**Required task**
Rewrite the material from its start through the line containing "Looking at the", renaming "dropdown" as "menu" and changing nothing else. Leave the pictures out of your answer.

-.-.-

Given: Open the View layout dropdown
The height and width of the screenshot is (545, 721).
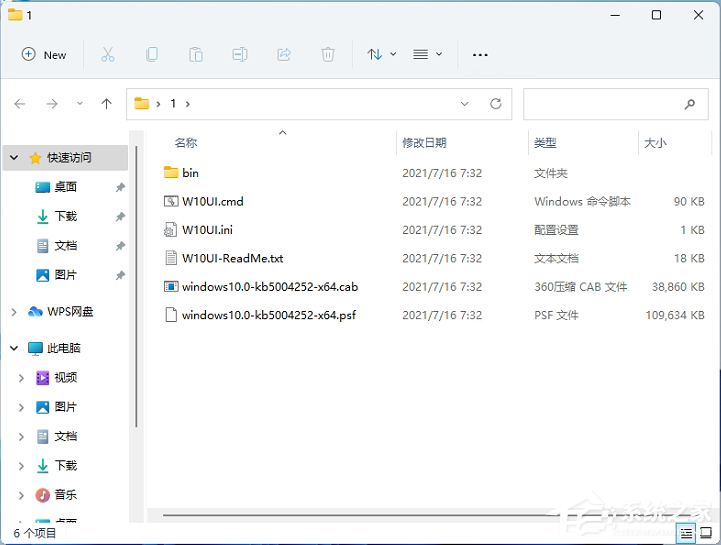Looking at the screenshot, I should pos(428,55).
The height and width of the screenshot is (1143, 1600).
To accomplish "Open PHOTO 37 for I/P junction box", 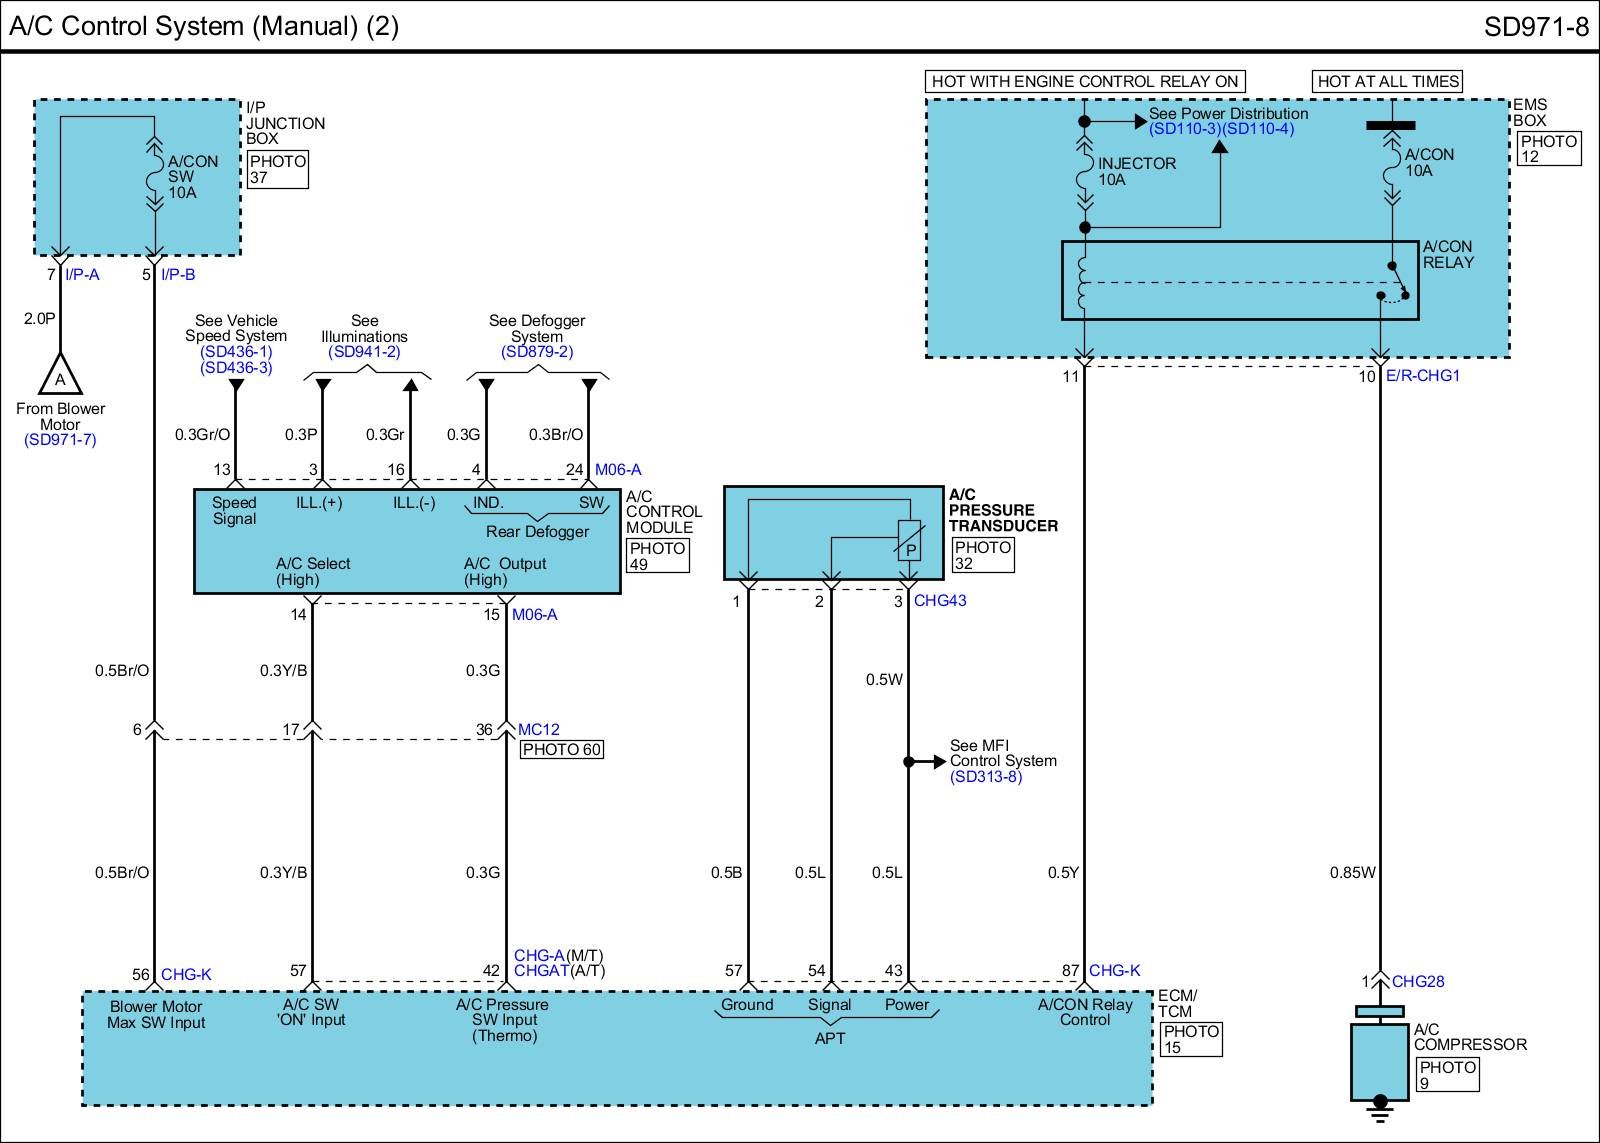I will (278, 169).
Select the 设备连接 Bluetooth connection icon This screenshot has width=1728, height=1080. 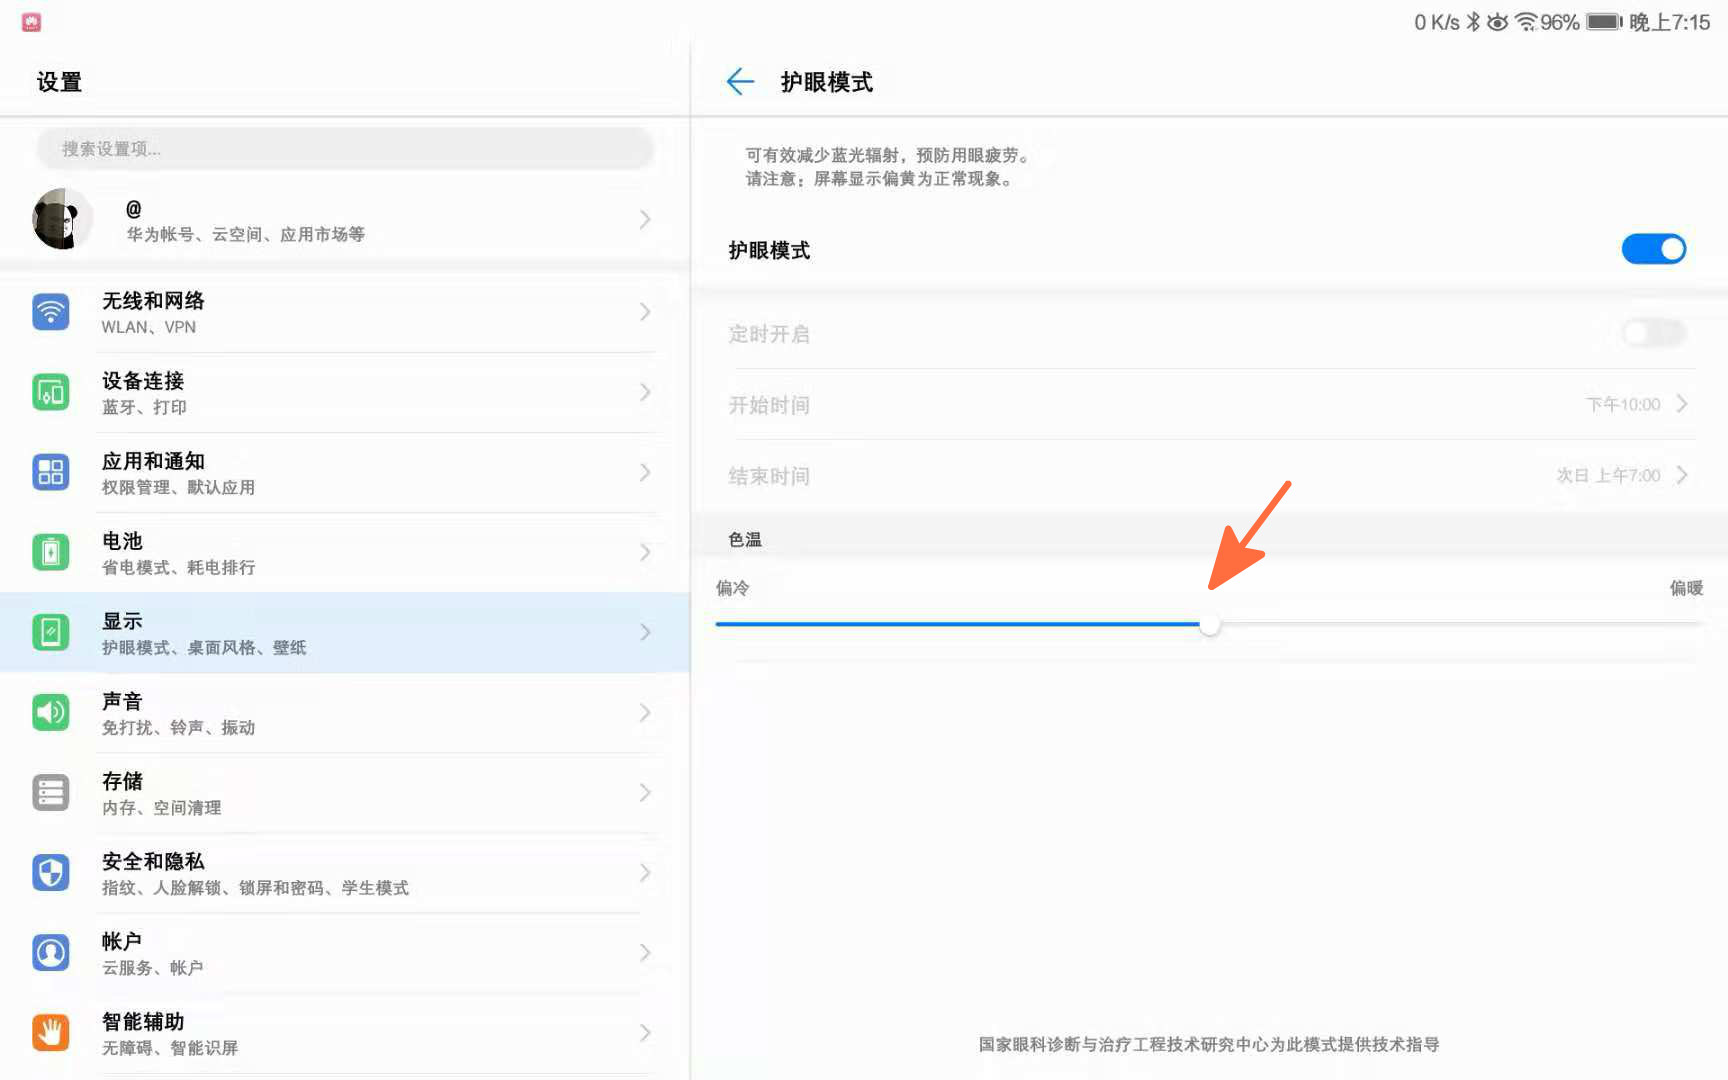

-.-.-

**Written solution**
Given: Open the View layout menu
The height and width of the screenshot is (545, 721).
Looking at the screenshot, I should pos(428,55).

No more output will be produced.